START Records to use

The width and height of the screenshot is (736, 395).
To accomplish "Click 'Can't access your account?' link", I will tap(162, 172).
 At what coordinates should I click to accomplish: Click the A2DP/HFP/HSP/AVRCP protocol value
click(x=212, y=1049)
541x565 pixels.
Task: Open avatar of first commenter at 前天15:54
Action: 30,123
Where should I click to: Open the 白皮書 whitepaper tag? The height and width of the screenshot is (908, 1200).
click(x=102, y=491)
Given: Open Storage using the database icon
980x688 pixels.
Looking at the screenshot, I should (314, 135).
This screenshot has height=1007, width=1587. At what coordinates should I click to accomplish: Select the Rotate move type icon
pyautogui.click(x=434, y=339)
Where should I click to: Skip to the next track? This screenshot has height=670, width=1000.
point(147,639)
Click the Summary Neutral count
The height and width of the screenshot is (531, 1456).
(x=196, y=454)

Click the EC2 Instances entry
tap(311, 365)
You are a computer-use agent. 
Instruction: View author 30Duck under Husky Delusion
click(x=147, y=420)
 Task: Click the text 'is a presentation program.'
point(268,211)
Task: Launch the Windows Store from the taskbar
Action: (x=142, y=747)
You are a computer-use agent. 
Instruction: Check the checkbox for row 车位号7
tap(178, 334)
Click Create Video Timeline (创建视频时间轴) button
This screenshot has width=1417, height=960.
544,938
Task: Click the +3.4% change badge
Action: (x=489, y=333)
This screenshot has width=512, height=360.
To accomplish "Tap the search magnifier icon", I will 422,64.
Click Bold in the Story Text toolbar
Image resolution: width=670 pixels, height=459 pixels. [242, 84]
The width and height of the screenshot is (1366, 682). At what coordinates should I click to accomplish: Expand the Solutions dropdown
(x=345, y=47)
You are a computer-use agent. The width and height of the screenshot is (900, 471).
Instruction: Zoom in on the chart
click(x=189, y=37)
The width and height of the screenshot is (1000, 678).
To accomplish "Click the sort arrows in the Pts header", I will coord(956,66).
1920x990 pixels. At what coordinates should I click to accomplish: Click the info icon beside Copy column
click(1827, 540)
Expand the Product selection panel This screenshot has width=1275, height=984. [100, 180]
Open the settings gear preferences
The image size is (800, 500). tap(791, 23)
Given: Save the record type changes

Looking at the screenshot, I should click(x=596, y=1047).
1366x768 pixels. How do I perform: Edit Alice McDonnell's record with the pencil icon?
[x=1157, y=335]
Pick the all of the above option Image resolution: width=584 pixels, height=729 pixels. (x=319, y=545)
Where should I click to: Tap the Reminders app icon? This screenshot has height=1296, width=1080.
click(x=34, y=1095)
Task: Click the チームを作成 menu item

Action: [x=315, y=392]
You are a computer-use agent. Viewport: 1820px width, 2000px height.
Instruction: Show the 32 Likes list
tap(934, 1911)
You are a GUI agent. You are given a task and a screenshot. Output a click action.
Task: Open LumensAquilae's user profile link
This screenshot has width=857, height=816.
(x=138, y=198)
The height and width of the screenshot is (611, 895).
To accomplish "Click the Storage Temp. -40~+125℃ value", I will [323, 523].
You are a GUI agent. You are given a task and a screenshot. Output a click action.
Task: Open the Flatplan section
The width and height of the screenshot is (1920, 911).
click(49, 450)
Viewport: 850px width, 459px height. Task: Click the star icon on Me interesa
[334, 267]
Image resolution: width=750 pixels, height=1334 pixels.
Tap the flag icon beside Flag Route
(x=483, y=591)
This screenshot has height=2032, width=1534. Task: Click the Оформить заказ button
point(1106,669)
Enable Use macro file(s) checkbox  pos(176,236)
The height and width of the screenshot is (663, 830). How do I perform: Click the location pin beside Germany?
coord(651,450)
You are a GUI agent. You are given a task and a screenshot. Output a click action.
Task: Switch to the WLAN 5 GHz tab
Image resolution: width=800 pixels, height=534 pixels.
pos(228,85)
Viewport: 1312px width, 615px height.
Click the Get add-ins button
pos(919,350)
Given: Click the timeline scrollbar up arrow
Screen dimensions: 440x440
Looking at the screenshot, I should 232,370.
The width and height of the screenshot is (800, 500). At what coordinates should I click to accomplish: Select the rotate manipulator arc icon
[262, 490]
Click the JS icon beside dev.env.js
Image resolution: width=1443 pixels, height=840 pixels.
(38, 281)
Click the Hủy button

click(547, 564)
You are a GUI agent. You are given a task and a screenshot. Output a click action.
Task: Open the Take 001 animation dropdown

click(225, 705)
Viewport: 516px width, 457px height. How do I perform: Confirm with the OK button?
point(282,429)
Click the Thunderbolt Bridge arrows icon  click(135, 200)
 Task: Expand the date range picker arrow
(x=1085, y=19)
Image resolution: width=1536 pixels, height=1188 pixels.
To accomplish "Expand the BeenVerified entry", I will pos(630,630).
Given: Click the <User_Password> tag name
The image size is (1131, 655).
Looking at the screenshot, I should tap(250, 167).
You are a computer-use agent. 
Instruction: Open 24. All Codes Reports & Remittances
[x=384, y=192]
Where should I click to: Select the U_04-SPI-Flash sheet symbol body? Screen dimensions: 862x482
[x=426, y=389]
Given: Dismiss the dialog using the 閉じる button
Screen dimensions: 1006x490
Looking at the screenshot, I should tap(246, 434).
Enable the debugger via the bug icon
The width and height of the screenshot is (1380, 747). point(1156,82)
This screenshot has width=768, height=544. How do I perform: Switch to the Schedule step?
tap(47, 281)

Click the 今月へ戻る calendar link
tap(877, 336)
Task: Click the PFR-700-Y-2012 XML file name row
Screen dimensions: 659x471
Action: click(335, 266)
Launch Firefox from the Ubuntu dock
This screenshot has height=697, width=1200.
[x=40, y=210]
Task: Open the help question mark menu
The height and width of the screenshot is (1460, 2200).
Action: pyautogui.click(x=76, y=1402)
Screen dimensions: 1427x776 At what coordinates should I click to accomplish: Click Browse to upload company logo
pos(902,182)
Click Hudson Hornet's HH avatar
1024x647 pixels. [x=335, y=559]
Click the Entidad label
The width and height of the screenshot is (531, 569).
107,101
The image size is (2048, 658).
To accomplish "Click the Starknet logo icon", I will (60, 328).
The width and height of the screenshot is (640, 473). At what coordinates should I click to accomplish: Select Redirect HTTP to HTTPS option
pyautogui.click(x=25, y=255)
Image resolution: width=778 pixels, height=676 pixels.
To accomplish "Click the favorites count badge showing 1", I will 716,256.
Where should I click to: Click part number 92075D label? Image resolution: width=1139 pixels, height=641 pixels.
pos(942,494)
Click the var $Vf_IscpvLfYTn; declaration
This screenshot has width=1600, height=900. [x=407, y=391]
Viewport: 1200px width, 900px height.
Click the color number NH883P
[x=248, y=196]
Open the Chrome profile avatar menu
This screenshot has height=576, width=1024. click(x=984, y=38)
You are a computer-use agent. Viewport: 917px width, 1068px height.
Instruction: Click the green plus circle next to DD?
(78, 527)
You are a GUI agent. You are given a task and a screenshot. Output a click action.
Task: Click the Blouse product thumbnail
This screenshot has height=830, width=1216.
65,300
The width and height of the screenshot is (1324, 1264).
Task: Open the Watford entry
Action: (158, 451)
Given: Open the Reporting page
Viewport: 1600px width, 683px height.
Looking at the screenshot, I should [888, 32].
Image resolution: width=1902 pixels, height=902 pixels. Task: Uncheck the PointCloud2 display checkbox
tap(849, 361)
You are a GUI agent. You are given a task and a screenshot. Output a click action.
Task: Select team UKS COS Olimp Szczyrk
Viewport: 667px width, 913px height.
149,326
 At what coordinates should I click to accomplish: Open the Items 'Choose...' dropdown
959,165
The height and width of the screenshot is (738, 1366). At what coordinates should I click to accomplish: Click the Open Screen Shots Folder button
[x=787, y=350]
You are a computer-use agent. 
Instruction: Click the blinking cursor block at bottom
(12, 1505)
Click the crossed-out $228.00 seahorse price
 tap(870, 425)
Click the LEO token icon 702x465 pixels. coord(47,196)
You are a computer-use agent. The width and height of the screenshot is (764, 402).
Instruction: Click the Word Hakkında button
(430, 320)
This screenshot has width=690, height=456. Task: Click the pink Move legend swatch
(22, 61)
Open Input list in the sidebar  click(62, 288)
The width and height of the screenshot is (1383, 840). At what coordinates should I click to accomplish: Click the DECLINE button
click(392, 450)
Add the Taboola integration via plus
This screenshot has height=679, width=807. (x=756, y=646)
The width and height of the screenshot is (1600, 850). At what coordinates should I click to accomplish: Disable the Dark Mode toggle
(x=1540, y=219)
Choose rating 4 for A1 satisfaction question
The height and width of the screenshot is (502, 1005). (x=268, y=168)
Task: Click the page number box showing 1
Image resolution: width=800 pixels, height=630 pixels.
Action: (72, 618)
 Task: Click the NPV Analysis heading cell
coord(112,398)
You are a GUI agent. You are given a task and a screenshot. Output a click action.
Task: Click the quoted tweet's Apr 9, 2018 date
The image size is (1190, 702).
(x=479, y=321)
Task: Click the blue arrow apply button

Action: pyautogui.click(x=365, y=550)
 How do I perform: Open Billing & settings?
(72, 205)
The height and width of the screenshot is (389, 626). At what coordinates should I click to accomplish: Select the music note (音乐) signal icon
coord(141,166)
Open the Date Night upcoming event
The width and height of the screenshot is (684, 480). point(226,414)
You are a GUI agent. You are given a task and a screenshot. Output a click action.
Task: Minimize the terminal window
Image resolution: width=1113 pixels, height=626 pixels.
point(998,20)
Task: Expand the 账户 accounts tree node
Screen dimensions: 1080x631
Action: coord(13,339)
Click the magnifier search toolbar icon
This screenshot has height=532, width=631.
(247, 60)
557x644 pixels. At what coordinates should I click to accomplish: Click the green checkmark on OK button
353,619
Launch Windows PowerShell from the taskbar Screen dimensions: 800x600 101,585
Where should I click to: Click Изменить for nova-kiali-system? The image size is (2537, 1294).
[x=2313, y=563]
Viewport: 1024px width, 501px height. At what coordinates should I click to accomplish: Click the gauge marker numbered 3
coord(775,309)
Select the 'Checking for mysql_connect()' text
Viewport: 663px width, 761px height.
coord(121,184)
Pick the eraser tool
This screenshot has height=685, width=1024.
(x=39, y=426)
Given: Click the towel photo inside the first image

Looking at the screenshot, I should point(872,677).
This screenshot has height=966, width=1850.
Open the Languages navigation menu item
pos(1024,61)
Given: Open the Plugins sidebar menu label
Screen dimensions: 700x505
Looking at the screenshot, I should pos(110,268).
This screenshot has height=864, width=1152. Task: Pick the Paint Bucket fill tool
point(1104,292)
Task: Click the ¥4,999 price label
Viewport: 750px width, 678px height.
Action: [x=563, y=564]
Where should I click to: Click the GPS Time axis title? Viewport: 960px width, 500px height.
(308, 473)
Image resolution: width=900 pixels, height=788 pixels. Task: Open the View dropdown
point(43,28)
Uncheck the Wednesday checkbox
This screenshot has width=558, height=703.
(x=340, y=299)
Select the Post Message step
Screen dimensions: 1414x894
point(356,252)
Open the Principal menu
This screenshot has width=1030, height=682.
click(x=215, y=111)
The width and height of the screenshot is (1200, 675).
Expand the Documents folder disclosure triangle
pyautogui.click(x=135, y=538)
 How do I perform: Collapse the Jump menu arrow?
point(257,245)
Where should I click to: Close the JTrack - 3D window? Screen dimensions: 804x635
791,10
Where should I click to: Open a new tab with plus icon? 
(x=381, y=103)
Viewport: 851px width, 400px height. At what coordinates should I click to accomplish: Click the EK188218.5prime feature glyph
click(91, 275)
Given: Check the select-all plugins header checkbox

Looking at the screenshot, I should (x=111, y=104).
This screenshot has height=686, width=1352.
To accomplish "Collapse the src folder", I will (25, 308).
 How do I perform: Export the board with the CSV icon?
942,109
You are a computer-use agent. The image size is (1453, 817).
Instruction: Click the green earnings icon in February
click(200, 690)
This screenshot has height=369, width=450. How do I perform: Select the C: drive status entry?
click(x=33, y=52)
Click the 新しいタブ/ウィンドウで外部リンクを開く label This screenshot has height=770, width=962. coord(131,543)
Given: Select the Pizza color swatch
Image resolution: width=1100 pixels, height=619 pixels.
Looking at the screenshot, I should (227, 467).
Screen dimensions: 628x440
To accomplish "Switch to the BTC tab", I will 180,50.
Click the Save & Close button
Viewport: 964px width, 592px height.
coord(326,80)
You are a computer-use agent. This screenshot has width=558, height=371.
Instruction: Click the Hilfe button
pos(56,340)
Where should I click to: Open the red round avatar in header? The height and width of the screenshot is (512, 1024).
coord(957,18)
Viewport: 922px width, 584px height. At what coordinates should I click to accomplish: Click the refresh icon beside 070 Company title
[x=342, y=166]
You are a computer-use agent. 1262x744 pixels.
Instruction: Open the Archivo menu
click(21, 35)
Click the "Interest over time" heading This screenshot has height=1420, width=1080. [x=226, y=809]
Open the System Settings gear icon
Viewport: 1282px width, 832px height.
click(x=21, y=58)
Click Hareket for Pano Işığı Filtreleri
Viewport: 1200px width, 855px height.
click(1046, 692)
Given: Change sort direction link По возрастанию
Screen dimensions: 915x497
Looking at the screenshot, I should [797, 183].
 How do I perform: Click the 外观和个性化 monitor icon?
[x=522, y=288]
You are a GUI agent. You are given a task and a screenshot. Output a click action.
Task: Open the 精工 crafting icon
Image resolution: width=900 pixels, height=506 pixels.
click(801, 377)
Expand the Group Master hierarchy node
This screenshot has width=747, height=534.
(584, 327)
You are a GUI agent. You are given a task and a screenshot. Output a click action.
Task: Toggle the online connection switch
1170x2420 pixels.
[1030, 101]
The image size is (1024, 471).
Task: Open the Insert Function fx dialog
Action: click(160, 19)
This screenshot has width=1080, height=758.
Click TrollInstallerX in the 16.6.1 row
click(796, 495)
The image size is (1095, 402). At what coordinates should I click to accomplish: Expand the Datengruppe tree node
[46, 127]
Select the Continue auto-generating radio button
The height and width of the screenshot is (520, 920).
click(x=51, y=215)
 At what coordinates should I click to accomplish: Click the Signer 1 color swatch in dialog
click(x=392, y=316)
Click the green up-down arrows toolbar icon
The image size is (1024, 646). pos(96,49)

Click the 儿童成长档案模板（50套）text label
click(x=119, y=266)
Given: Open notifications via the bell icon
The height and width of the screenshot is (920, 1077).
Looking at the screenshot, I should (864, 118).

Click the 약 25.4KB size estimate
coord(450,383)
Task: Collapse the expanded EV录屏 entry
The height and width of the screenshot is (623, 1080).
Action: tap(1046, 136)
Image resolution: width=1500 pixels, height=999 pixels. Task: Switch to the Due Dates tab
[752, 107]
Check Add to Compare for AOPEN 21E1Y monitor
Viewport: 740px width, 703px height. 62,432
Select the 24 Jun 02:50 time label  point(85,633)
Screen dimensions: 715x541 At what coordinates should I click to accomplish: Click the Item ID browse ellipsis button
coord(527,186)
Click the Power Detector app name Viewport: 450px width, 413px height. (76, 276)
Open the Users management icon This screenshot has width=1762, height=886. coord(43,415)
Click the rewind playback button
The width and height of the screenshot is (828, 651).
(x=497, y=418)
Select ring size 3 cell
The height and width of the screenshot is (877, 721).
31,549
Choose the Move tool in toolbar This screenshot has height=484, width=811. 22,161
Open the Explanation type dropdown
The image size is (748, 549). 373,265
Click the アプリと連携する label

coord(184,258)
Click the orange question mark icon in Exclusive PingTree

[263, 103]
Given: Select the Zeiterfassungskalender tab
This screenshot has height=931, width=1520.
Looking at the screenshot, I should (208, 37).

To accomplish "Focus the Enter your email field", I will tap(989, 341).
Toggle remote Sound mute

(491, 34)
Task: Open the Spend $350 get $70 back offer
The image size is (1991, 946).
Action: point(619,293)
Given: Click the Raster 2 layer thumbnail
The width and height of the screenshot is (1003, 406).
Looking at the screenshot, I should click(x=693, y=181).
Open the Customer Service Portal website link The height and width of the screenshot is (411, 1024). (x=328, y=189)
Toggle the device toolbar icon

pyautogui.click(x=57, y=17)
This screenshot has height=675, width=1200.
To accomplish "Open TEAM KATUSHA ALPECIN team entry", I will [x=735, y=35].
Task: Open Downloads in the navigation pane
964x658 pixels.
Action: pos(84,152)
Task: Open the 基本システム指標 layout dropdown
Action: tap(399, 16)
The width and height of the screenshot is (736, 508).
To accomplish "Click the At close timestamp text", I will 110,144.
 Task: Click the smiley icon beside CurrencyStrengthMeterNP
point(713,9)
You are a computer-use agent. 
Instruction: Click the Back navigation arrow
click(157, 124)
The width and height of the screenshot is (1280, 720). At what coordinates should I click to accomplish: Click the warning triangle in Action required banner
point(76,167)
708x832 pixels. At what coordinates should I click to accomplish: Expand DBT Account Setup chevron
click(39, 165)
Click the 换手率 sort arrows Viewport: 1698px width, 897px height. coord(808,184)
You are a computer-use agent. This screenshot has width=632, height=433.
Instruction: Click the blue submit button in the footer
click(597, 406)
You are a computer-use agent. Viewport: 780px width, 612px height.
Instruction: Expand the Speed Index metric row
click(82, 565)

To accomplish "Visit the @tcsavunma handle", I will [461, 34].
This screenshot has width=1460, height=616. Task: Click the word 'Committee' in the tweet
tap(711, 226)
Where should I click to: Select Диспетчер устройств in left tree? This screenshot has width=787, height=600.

END Records to use

Problem to work on
For every line of the data above that contains "sidebar", copy that line.

Response box
Open Input list in the sidebar  click(62, 288)
Given: Open the Plugins sidebar menu label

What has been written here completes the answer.